Alpina 12/2005

Qui dit modernité dit mode. Celle-ci peut durer plus ou moins longtemps, elle reste toutefois éphémère, transitoire, elle s’efface, disparaît, en laissant des traces d’importance variable. Ce qui était moderne il y a seulement dix ans ne l’est plus aujourd’hui. D’ailleurs nous sommes tous modernes bon gré mal gré, si cela signifie être de son temps, puisque installés dans notre époque avec ses bons et mauvais aspects. Cependant, sitôt qu’une dimension spirituelle entre en jeu, la modernité devient toute relative. Car être relié à une forme de transcendance implique de se pencher sur les grandes questions qui depuis toujours se posent à l’homme. Quel est le sens de la vie en général et de la sienne en particulier?

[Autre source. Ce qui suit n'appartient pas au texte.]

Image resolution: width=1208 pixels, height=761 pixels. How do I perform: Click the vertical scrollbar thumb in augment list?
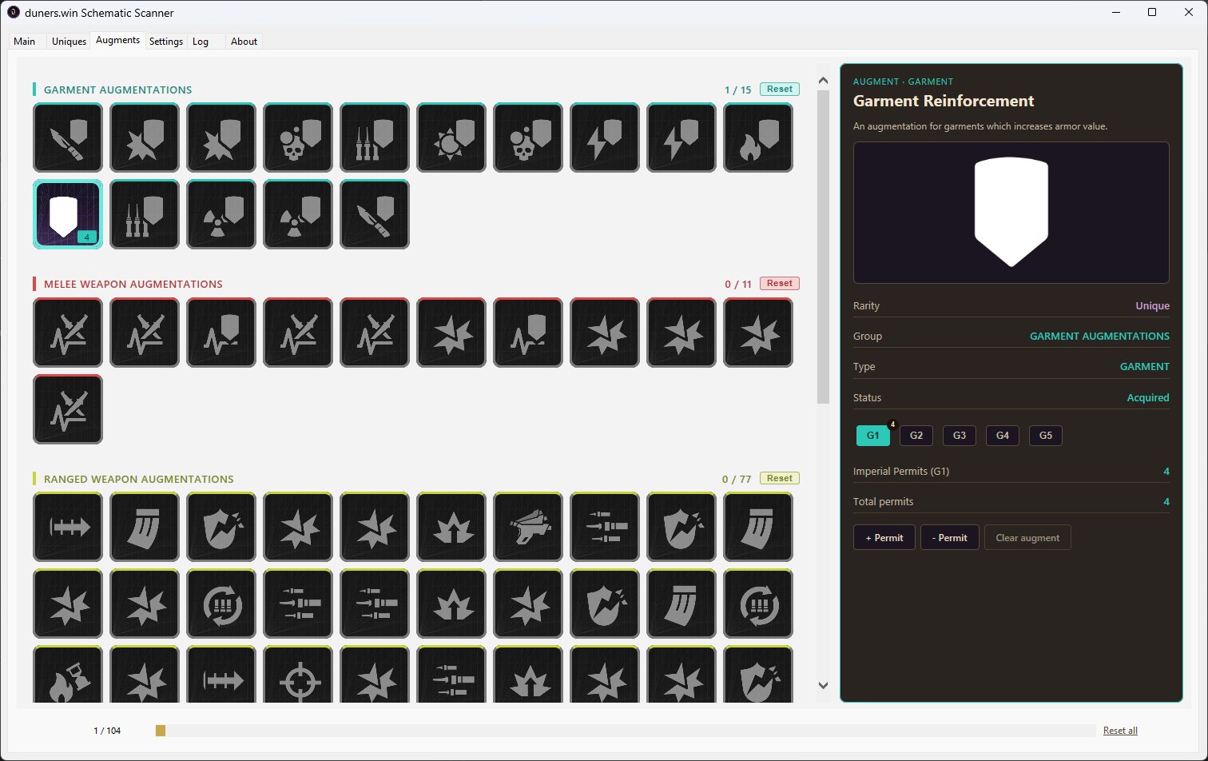(824, 247)
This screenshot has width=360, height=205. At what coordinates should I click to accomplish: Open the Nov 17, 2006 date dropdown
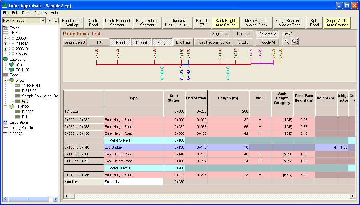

Comment remplir le mieux possible, pour soi-même et les autres, ce temps court qui nous est imparti sur la terre? Tant d’autres interrogations nous viennent lorsque nous essayons d’aller au-delà du contingent. De même, celui dont la tournure d’esprit est philosophique ne se contentera pas de la dernière thèse au goût du jour mais trouvera les vérités essentielles auprès des penseurs de tous les temps et lieux. Le franc-maçon s’attache d’abord à ce qui perdure et transmet une valeur du profond de lui-même.

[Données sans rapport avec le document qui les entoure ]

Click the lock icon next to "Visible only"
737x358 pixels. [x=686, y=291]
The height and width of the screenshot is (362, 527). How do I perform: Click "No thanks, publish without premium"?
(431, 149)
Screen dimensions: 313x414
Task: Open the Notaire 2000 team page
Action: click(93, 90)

Autre notion capitale du symbolisme: le perfectionnement de soi. Là aussi, nous passons outre aux différentes modernités qui se succèdent. Le développement est inscrit dans la vie de l’homme. Chaque génération lit les symboles antiques à sa façon. Le symbole vit, évolue, indépendamment d’un écrit pouvant le figer en doctrine. La nécessité du travail intérieur est liée à tout contexte historique. La pensée, la réflexion, la pratique altruiste sont universelles. Les formes changent, pas la substance, celle que nous offrent nos symboles. Et si l’on en vient aux idéaux de la maçonnerie, sur le plan éthique, peut-on dire qu’à l’heure actuelle, la tolérance, le dialogue des cultures, le droit à la dignité pour chaque être humain, l’accès à la connaissance, la liberté de conscience et de parole, l’indépendance de jugement sont des principes si bien implantés dans notre monde qu’il n’est plus besoin de s’en occuper? Evidemment non. De nombreux défis se présentent aux hommes de bonne volonté qui ont le cran et le ressort de les relever.

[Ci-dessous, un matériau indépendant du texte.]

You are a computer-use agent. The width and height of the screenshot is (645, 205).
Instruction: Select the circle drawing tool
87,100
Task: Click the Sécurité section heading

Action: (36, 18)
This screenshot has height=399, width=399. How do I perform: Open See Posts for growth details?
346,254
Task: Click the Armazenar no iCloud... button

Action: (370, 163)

La franc-maçonnerie n’a jamais été passéiste. Sa tradition suppose le mouvement. Il y eut des changements au fil du temps et sans doute y en aura-t-il encore quant à ses modalités ou certaines formulations, mais son âme et le coeur de son enseignement ne pourront être altérés. Le maintien de ses lignes directrices est la raison de sa pérennité car on ne perdure qu’à la condition d’être fidèle à soi-même.